Entries taken from a collection:
┌──
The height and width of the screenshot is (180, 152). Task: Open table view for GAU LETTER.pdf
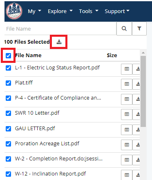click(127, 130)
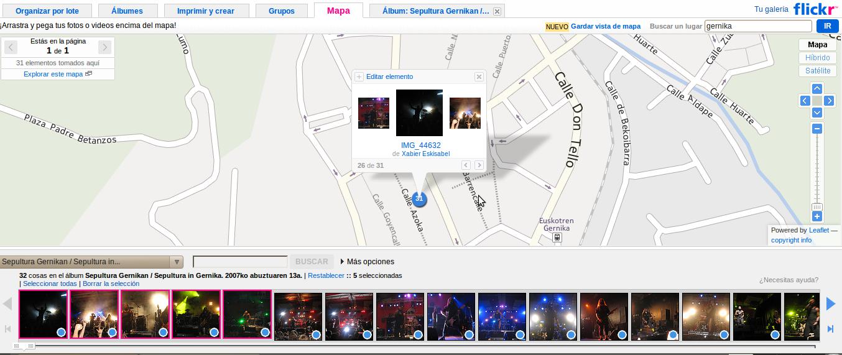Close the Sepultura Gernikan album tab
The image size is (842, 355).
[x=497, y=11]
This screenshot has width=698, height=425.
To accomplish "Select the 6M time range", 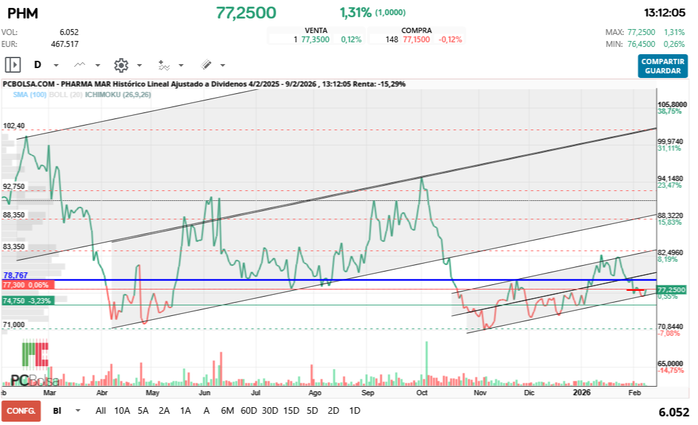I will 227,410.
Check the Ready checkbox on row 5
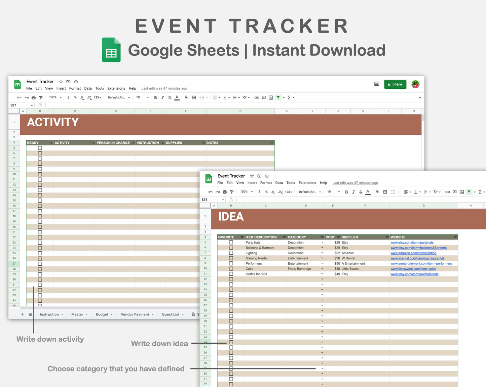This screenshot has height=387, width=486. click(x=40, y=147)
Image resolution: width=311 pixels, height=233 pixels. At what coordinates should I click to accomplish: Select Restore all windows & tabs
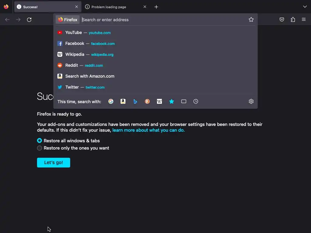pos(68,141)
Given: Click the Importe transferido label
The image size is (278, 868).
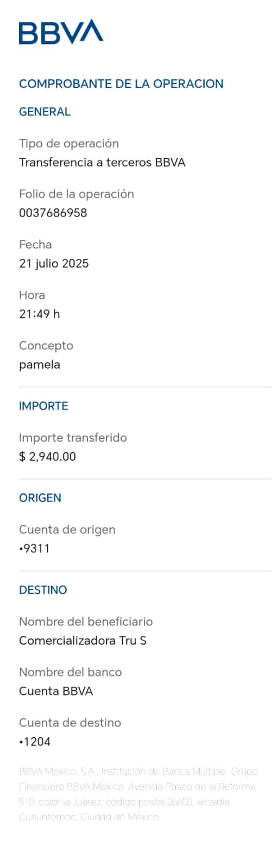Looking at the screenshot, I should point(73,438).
└──
Task prompt:
Beginning at the line that contains "Check the Ready checkbox on row 5" and ending at the last line of the data, return each line exactly; no picture belongs in the copy.

Problem solution:
Check the Ready checkbox on row 5
This screenshot has height=387, width=486. click(x=40, y=147)
Image resolution: width=311 pixels, height=233 pixels. At what coordinates should I click to accomplish: Select Restore all windows & tabs
pos(68,141)
Given: Click the Importe transferido label
The image size is (278, 868).
Looking at the screenshot, I should point(73,438).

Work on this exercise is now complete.